Abstract: Systematic biology is the field of biology in which organismal diversity is classified and systematized. Among the principal aims of systematic biology are the grouping of organisms into basic units of biodiversity and the clustering of such units into larger groups within a tree-like system that highlights evolutionary relationships between the groups in the system. While the foundation of both classification and systematization is common descent (which Darwin in the Origin of Species proposed as the “hidden bond which naturalists have been unconsciously seeking”), commonality of descent cannot be observed but only inferred on the basis of morphological, behavioral and molecular organismal traits that constitute reliable traces from past evolutionary events (see for instance Sober’s classic treatment of this matter in Reconstructing the Past). This leads to problems of phylogenetic inference, i.e., questions regarding how to find the correct units of biodiversity, and how to select the correct phylogenetic tree(s) on the basis of a particular data set that represents the traits of the organisms under consideration (and what ‘correct’ means in this context in the first place). In their investigative practices systematists deal with these problems by invoking a number of assumptions and methodological decisions on, among other things, the individuation, selection and coding of organismal traits for the data set that will be analyzed, and the selection of the preferred phylogenetic tree from the set of trees produced in a phylogenetic analysis. In this talk I want to explore the consequences of such practice-based assumptions and decisions for the nature of the products of systematic biology – taxa and trees. In particular, will try to show that taxa cannot be conceived of metaphysically as natural kinds (and trees as systems of kinds), but that conceiving them as individuals (with trees as larger individuals of which taxa are parts) is not an option either.
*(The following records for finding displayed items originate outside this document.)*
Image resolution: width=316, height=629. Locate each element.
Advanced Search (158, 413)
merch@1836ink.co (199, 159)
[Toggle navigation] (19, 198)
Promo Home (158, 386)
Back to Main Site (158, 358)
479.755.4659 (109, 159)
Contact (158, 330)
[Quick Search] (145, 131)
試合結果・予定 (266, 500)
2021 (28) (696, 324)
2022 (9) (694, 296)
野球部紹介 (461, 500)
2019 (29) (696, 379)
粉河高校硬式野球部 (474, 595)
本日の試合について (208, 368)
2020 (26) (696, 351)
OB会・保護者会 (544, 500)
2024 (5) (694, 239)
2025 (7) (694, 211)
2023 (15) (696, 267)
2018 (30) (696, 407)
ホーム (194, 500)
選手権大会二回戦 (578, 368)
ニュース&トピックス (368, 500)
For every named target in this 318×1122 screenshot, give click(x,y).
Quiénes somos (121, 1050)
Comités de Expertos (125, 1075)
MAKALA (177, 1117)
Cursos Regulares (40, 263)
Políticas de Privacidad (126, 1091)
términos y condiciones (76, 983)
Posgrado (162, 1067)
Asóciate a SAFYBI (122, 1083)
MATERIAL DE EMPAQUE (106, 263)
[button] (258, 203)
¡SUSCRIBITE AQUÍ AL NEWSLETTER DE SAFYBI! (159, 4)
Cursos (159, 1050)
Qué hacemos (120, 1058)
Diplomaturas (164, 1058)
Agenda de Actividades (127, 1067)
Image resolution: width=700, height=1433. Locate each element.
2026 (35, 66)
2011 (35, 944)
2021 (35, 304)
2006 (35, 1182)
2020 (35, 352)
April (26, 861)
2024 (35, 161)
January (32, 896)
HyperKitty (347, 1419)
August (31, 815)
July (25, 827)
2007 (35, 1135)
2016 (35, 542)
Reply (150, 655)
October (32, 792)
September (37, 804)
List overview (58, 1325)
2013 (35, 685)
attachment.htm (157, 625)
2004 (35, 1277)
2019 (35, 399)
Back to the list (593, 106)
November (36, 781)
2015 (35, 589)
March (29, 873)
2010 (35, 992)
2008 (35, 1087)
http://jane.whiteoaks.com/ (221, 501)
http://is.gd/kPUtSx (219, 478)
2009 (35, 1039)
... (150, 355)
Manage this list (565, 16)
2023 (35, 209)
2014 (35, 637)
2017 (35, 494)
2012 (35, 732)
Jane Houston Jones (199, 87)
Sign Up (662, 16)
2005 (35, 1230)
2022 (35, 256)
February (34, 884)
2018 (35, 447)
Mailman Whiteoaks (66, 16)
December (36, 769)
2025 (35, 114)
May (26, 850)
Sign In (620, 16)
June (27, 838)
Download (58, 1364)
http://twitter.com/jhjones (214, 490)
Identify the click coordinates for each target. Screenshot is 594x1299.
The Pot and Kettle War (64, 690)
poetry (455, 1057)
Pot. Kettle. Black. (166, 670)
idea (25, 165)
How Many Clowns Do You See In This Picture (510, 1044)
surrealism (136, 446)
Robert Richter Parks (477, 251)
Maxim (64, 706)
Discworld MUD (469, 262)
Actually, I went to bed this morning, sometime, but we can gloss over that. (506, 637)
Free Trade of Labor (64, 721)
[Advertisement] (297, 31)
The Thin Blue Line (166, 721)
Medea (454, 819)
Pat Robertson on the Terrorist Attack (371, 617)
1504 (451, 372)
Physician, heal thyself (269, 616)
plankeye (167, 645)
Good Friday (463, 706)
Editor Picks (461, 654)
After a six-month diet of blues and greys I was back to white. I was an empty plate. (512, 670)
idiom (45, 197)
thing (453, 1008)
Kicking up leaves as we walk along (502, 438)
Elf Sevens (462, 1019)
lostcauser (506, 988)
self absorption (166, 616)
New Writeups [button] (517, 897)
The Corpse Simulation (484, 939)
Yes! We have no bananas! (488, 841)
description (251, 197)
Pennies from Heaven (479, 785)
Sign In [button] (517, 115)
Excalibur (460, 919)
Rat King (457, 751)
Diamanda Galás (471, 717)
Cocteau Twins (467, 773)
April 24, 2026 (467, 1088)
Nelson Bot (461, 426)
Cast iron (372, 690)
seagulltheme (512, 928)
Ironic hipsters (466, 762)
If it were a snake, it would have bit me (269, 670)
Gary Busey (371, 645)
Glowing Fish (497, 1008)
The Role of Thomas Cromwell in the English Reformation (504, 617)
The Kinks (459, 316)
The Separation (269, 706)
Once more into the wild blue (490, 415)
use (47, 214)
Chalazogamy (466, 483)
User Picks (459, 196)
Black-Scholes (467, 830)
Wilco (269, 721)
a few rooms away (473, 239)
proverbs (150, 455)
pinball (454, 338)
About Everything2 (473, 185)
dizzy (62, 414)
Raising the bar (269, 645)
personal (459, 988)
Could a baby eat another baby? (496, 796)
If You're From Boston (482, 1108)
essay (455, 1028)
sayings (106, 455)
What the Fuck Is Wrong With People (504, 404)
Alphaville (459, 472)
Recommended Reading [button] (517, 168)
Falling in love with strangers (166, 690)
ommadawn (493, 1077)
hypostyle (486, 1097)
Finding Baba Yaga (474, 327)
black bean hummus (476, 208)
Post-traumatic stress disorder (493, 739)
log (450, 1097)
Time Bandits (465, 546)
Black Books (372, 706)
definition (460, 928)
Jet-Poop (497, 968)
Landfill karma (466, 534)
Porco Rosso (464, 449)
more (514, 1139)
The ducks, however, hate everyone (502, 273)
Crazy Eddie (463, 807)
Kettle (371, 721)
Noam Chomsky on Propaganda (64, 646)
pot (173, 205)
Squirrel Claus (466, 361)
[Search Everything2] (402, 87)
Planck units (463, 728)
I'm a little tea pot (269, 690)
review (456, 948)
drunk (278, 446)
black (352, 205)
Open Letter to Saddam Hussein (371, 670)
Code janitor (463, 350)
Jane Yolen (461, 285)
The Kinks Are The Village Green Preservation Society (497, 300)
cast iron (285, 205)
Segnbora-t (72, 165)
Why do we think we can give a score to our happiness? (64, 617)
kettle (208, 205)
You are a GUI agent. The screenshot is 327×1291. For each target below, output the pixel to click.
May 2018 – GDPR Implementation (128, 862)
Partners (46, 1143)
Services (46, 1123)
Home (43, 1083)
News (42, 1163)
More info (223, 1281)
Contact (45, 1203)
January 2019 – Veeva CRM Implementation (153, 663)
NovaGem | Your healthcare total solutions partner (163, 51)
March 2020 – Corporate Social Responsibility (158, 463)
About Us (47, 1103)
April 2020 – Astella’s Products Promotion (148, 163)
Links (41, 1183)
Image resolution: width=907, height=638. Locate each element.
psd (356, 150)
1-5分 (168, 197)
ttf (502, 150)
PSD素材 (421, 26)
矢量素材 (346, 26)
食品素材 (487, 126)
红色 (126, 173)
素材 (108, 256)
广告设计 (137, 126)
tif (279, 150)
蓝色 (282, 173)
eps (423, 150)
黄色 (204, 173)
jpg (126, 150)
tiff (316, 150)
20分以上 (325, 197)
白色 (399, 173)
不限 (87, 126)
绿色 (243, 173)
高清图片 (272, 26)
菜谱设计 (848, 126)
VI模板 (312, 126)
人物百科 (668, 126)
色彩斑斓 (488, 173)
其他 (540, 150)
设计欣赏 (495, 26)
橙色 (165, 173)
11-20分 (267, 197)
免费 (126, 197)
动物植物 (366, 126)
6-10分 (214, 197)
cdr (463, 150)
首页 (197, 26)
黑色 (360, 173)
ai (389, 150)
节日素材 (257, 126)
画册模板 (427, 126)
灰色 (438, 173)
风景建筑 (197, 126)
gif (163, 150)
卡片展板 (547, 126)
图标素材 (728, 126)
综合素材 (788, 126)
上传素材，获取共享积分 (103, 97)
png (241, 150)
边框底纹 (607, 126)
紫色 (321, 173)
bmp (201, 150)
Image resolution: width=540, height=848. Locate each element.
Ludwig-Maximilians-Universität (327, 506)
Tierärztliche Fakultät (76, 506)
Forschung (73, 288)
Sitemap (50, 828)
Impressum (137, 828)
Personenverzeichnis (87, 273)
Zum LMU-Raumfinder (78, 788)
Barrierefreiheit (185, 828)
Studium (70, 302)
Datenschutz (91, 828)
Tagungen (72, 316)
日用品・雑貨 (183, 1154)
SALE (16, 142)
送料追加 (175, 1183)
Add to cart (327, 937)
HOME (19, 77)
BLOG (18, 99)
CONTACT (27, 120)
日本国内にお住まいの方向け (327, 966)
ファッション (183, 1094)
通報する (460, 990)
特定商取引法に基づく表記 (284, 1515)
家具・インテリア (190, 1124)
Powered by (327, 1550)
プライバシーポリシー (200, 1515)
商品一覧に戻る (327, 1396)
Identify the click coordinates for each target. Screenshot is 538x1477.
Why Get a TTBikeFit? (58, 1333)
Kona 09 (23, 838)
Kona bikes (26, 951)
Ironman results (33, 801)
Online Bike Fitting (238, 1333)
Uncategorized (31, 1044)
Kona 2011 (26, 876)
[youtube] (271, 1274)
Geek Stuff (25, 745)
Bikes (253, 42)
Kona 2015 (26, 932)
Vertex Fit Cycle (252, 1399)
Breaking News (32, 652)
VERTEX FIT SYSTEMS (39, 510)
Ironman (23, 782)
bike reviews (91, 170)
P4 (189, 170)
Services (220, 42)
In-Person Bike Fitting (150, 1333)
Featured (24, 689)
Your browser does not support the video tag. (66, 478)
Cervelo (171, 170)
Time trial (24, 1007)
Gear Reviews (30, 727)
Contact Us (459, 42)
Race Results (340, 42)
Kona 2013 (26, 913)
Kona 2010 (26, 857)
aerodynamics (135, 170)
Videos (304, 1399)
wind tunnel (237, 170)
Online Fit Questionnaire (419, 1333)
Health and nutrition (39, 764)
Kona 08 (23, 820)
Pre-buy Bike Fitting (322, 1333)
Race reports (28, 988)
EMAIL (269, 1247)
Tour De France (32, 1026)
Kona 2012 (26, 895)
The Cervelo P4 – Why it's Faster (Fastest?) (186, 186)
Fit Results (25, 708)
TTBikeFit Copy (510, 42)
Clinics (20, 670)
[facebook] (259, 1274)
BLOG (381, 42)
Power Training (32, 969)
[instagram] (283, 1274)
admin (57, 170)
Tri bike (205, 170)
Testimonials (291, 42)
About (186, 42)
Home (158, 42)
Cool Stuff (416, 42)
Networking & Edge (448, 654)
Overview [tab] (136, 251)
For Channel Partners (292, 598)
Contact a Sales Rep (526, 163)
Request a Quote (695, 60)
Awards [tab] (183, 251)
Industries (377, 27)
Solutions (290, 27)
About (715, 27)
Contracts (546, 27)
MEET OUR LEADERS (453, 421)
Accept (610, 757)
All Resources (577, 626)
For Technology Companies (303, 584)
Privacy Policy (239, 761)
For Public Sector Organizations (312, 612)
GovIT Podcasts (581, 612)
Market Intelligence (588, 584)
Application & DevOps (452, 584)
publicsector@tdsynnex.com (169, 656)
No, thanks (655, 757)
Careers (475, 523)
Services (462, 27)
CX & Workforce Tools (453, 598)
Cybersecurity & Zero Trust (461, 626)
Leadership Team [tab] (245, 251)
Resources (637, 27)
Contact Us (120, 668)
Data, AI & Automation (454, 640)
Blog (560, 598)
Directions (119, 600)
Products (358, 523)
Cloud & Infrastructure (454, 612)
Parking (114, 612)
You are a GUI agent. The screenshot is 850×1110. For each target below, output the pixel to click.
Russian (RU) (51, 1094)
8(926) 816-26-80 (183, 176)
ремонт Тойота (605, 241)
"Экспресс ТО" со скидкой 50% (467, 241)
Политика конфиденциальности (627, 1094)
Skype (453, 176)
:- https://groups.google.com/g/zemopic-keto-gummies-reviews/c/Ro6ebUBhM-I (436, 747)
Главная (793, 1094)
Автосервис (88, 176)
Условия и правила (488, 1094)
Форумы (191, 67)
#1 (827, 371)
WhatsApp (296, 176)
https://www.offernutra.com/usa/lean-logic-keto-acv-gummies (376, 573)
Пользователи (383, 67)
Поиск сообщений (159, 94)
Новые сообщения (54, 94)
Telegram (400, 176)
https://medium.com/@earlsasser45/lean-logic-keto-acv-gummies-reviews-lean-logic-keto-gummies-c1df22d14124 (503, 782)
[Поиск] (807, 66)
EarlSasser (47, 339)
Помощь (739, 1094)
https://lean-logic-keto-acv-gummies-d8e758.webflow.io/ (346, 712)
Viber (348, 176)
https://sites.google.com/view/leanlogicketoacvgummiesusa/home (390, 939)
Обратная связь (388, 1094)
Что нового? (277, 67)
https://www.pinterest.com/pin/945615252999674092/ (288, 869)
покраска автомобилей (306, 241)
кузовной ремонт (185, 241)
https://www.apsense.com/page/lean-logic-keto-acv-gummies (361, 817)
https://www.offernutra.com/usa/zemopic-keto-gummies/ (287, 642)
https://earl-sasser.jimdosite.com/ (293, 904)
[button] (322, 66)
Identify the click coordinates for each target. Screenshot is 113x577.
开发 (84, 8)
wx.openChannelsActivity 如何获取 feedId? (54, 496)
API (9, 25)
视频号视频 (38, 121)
Rather, a practice-based metaphysics of systematic biology leads to a view of taxa and trees as constraints on grouping: they provide a necessary backbone for the whole of biological research by constraining the possibilities researchers have for grouping some of the objects they study (i.e., organisms, their parts, and their traits) into units that can be investigated and about which generalized knowledge statements can be formulated.


::: The Need for Values in Science: The Contingency Argument

Matt Brown
University of Texas, Dallas
Tuesday, March 28, 2017
12:05 pm
817R Cathedral of Learning

Abstract: The process of scientific inquiry involves many contingent features and decision-points throughout. Logically speaking, these contingencies amount to unforced choices, even if they are practically settled by habit or institutional factors. Scientific inquirers are not always aware of these contingencies, but recent empirical research shows that it is possible for scientists to learn to recognize them as such and make them reflectively rather than implicitly or habitually. Insofar as these choices have significant and foreseeable social and ethical implications, scientists are responsible for exercising sound value judgment in making those choices. This argument generalizes from a range of commonly used arguments for the value-ladenness of science, better capturing the general structure that shows that science requires values.